You don’t necessarily need a statute for every circumstance. We’ll never be able to keep up.

Then some rural churches got the idea they needed armed parishioners to stop the terrorists—or maybe President Barack Obama, whom so many Arkansas rural parishioners believe to be a Kenyan Muslim socialist angling to send drones into their sanctuaries and oppress them into the heathen act of insuring themselves for health care.

“Live sick or die”—that’s their motto.

So then rural legislators decided we need to amend this concealed-carry law specifically to allow churches to do what churches ought to be allowed to do, which is take care of their own presumably holy business.

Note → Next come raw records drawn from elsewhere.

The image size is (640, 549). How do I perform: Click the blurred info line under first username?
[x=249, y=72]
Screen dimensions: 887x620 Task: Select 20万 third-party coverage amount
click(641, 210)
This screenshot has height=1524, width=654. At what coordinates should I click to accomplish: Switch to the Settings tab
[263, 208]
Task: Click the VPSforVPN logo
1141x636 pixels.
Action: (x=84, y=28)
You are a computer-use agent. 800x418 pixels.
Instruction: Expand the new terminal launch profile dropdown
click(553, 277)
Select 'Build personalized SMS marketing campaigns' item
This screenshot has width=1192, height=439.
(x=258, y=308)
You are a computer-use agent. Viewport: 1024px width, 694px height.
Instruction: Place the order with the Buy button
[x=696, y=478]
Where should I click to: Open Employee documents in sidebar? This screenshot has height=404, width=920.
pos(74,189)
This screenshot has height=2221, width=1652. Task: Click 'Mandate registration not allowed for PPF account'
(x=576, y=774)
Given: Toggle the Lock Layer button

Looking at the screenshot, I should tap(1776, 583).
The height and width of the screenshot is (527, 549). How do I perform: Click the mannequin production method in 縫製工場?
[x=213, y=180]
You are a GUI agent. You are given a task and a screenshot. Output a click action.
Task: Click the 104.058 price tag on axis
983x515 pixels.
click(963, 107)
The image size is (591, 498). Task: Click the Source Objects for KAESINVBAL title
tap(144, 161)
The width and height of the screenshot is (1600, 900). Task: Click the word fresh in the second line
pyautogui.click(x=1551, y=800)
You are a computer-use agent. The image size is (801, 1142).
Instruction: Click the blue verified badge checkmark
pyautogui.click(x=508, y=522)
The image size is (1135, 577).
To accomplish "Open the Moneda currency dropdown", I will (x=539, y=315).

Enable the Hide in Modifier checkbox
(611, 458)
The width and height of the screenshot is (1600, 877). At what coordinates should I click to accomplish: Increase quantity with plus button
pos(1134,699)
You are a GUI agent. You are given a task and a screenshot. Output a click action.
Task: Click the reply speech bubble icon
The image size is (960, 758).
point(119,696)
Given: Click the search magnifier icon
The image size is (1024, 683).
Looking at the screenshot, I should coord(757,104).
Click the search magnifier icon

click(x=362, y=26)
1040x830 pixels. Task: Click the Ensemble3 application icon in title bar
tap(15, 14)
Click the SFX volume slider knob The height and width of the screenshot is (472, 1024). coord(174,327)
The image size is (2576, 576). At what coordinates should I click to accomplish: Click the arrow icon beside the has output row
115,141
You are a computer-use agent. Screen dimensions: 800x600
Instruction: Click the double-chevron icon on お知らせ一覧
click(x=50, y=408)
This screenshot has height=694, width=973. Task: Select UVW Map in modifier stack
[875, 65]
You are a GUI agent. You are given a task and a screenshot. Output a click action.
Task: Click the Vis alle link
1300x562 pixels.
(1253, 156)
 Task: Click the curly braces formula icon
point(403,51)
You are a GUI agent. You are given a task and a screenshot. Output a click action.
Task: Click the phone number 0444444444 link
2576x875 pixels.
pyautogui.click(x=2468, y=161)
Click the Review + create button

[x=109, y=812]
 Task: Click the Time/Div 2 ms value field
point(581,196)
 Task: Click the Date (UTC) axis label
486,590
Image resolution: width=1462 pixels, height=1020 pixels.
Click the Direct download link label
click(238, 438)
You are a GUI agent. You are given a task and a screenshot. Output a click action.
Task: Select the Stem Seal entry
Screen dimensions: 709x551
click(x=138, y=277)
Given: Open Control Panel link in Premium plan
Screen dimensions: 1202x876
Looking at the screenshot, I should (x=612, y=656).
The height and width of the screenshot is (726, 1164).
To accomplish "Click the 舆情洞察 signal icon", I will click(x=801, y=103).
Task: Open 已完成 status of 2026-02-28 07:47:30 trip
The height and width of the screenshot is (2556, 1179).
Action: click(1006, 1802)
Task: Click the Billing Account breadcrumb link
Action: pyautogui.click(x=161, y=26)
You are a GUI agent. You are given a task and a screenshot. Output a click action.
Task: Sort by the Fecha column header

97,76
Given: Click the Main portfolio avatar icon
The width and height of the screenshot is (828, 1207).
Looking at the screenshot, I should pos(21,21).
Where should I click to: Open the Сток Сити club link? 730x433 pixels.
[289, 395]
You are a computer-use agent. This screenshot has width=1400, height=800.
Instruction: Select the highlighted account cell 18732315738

Thus we had a simple bill saying the church exception would remain in effect, but get negated by a subsequent contradictory phrase saying that churches could decide for themselves.

That is to say the law would say one thing, then the opposite, giving us two offsetting paragraphs to accomplish what no paragraph would do.

Late in the debate, some churches started worrying about how to distinguish armed churches from unarmed ones.

And some of the churches actually seeking to arm themselves got to worrying about whether liability-insurance rates would go up if somebody got messed up in a gun accident—a misfire during kneeling for communion, perhaps.

So Beebe got persuaded that these issues ought to be addressed through typical—and ever-regenerating—over-legislation.

But he couldn’t get the sponsor to agree to slow down the bill for amendment. And he saw that the bill was going to pass as it was. And he figured a veto would be expeditiously overridden, since we tragically allow that by simple majority vote.

Thus he made the decision to sign a bill he thought messed up, then to get other legislators to put in a “companion bill” to repair the mess made by the law he just made.

But it’s not a companion bill if it comes after. It’s a follow-up bill. And if he can’t now pass this correction bill, then he will have burdened us with a law he believes to be a mess.

And this correction bill, House Bill 1284, is a piece of work in its own right.

In order to distinguish between unarmed and armed religion, and apparently in the belief that more churches will choose to be unarmed than armed, the bill provides that churches allowing guns say so in a rather small sign (at least 8 inches by 10 inches) posted at every entry.

The bill doesn’t dictate the language, but advises as to what a minimum declaration ought to relate. A piece of paper saying, “You might get shot in here,” probably would be, though accurate, not sufficient.

Then the bill presumes to address these other burning issues:

  1. As to how a church decides whether to be armed or unarmed, this companion bill, or corrective one, says the decision would be left to the “most authoritative governing body” or “the person vested with the ultimate decision-making authority over the church.”

That latter one sounds to me like God.

  1. As to liability for churches allowing guns, the bill provides that churches wouldn’t have liability unless they were, you know, liable . . . via some actual negligence. If the preacher drew down on you during the song of invitation, and if there was an injurious discharge, then all bets presumably would be off.

All of this has many of us thinking that the home-church movement, like the home-school movement before, is likely to gain momentum in Arkansas.